Federal Reserve, low interest ratesCourtesy of Tom Burger at Applying the Lessons of Free Market Economics

I would have thought that two back to back boom/bust cycles would have our Federal Reserve governors rethinking their dogma, but that does not seem to be the case. A federal funds rate of 1% created the housing bubble which is still rendering our banking system insolvent, throwing large numbers of people onto the unemployment rolls, and generally producing the most significant economic recession since the Great Depression.

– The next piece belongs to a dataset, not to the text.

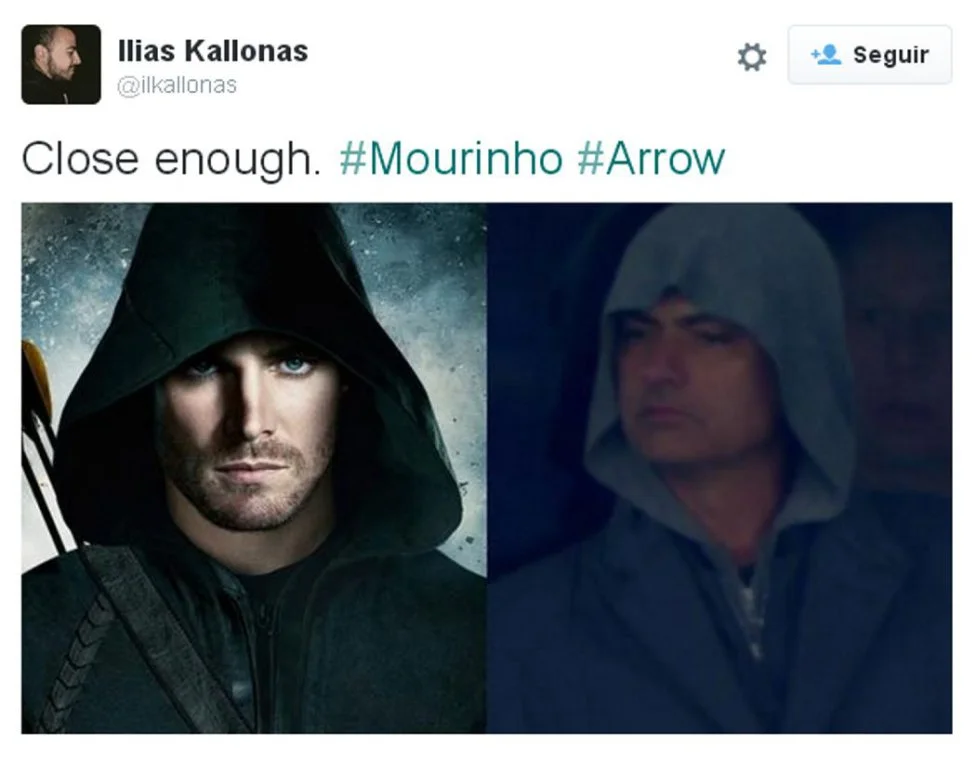Open the @ilkallonas handle
976x758 pixels.
177,85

So what is the Fed’s prescription for our current ailments? Well, with this recession much more serious than the 2002 experience, the Fed has now dropped the federal funds rate to a record low of between 0% and .25%. Will these low interest rates help the economy recover from this deep recession? Will they cure our current difficulties and generate healthy new growth?

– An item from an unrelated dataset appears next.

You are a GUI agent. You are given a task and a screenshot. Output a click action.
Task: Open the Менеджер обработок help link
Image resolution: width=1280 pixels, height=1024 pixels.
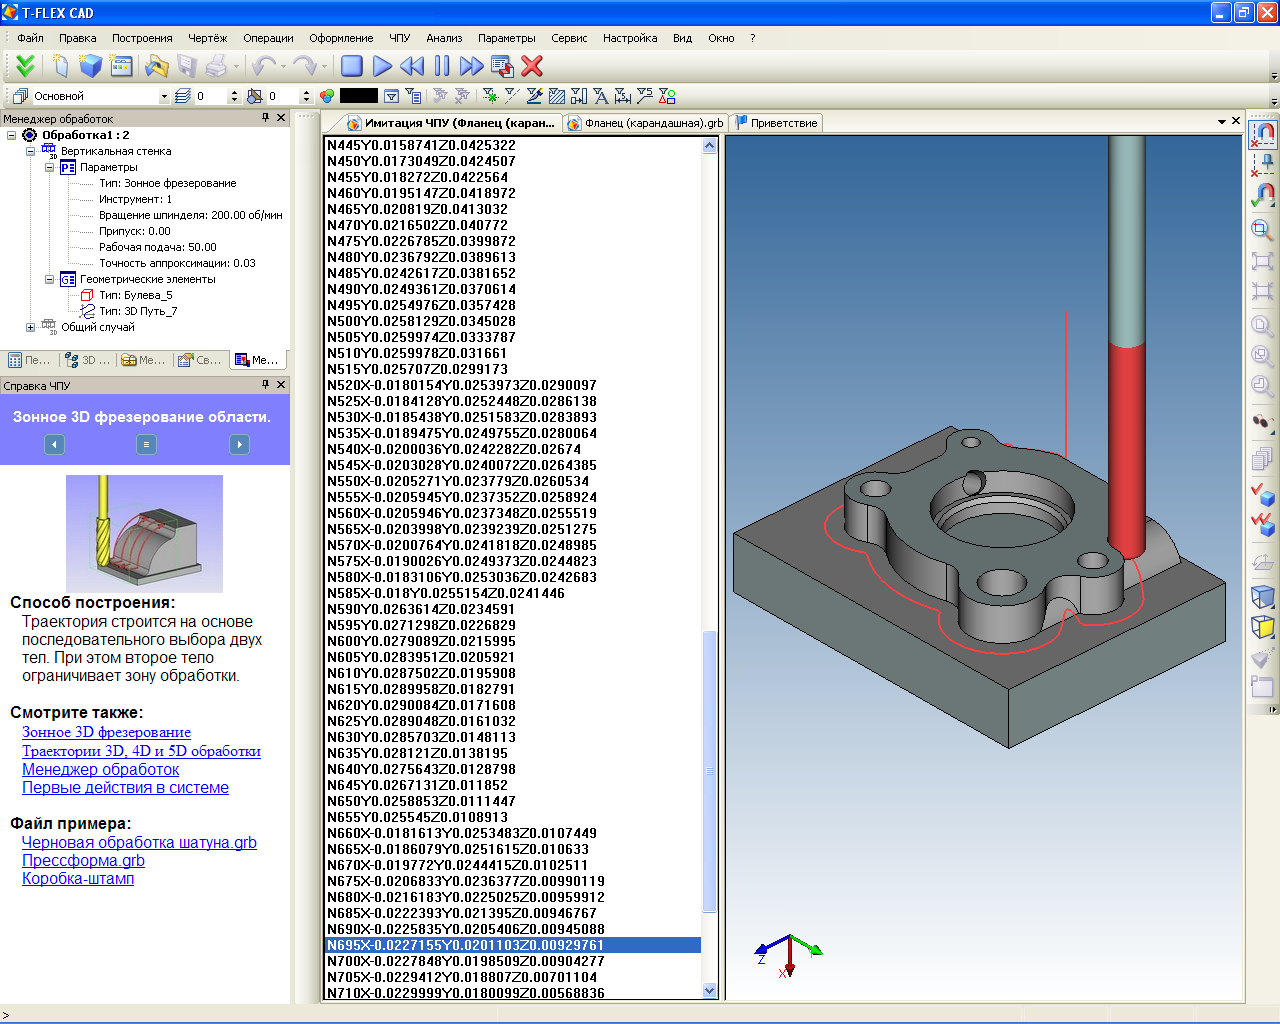click(100, 769)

Based on my reading of economic principles, the answer is no. In fact, I believe our Federal Reserve is setting us up for more economic heartburn. Consider this quote from Marc Faber, an exceptionally astute, international economic commentator:

"This is where I have the greatest problem with US economic policy makers. I don’t think they have ever recognised that the excessive, credit-driven expansion of the US economy was unsustainable in the long run and that, sooner or later, the current crisis was inevitable. But not only that! … US economic policy makers are attempting to restore economic growth through essentially the same policies; … In fact, I would argue that the large fiscal deficits and easy monetary policies will make sustainable, healthy economic growth next to impossible."

Marc Faber, The Gloom, Boom & Doom Report, July 9, 2009

In Are Low Interest Rates Beneficial, I explained why a naturally falling interest rate is indicative of a healthy, progressing economy. Let’s now explore the nature of an artificially depressed interest rate, and why it harms us.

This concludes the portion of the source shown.